What you are asked to do: Rewrite the lines starting at the one containing "Where should I" and ending at the one containing "tap(592, 2500)" as a two-column CSV with the headers instruction and click, one row per request, quoting each field and turning line breaks into spaces. Leave the pictures out.

[start of Listed records]

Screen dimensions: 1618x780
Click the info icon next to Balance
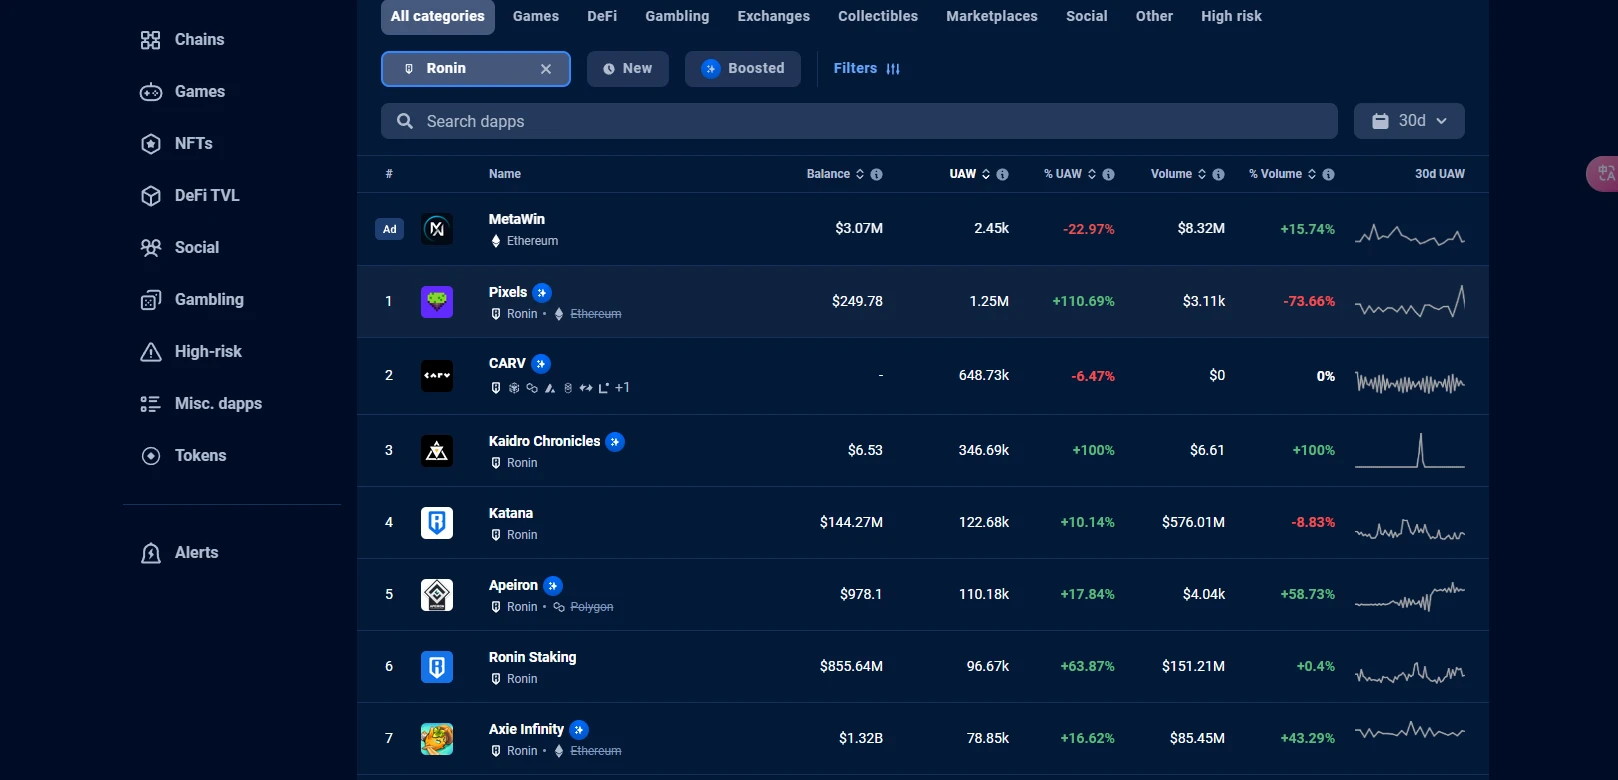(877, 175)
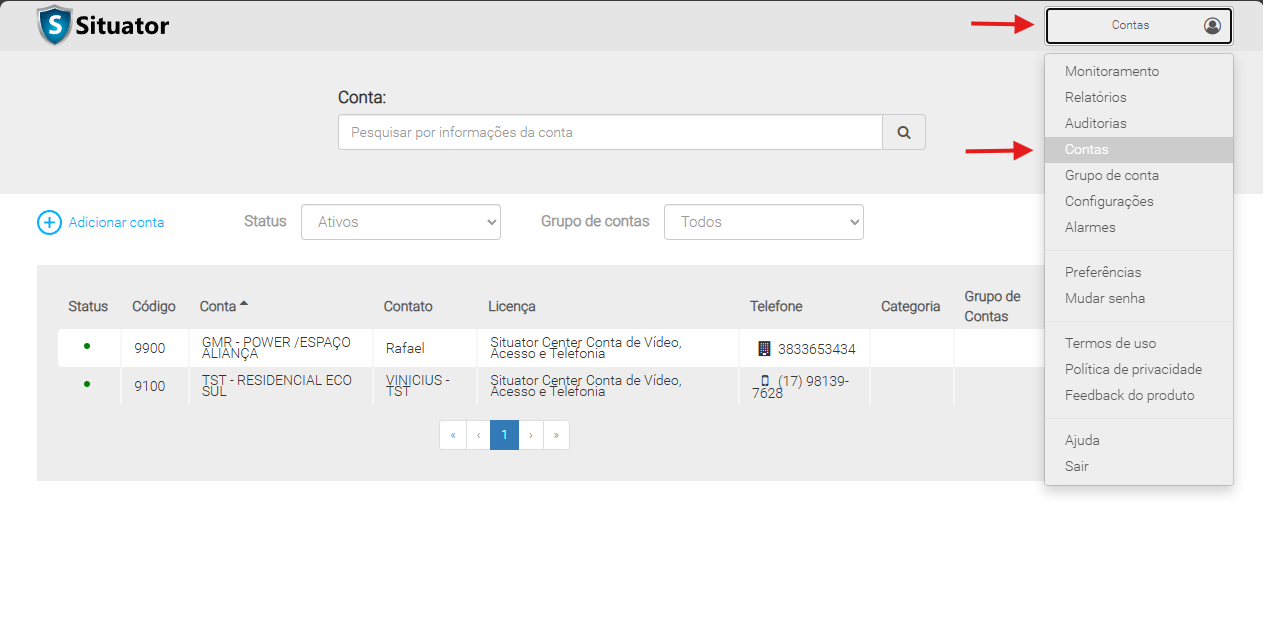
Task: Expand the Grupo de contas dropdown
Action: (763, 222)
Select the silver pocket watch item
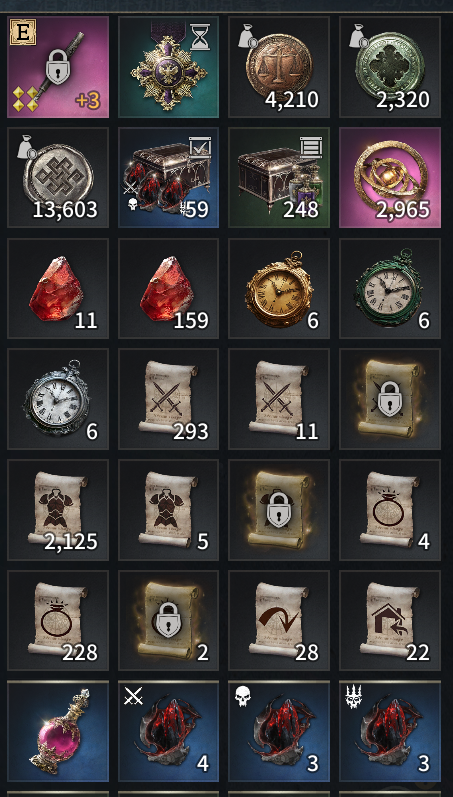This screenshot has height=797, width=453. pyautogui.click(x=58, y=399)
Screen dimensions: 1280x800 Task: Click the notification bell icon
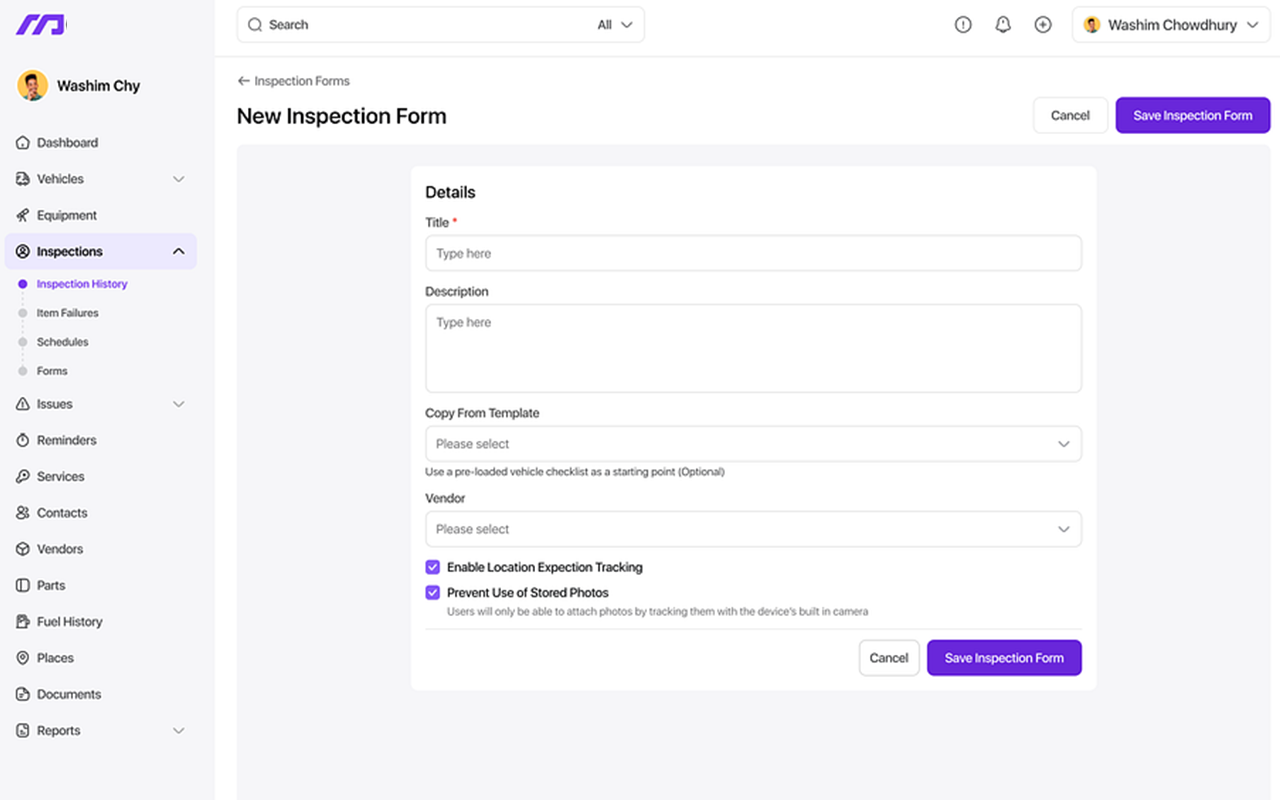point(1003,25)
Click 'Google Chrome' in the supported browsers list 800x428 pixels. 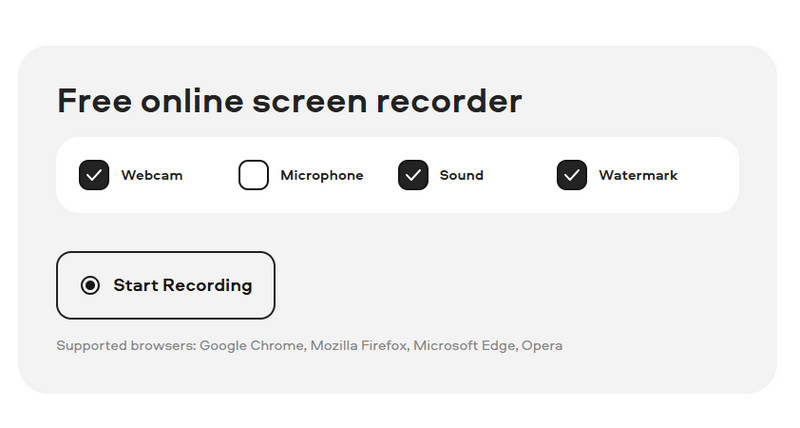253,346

[end of Listed records]
[start of Listed records]

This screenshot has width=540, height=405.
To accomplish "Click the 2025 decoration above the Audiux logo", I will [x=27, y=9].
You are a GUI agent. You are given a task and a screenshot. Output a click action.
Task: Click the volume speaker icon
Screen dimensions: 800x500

[end of Listed records]
[start of Listed records]

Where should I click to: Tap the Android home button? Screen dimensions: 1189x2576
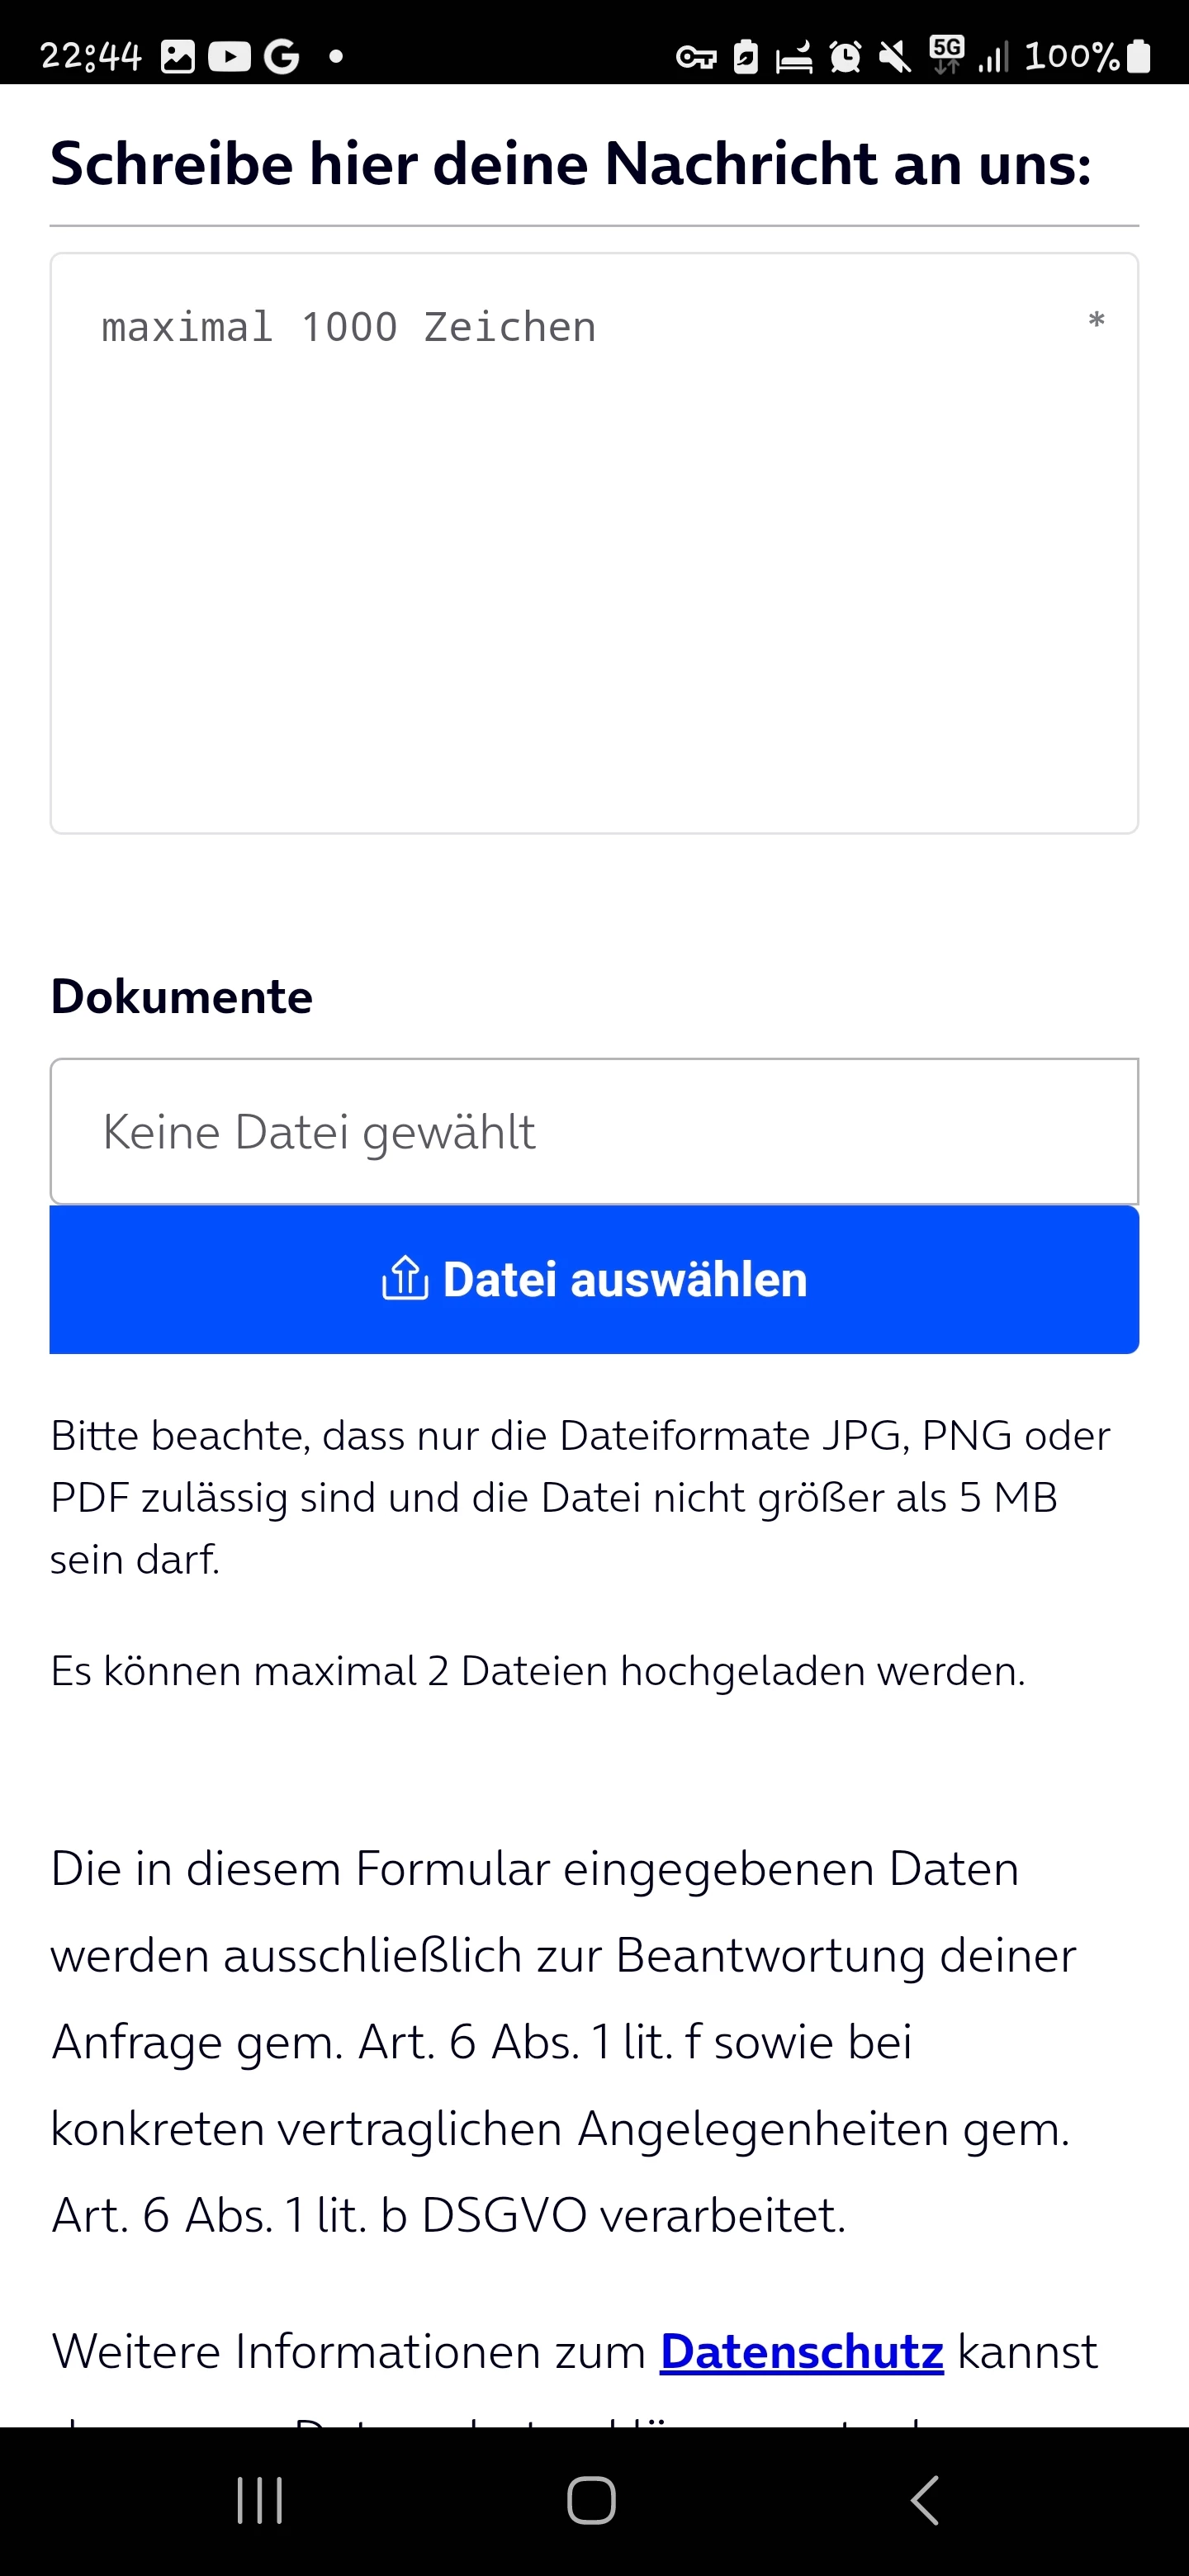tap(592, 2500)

[end of Listed records]

Task output:
instruction,click
"Where should I click to: Tap the Android home button? Screen dimensions: 1189x2576","tap(592, 2500)"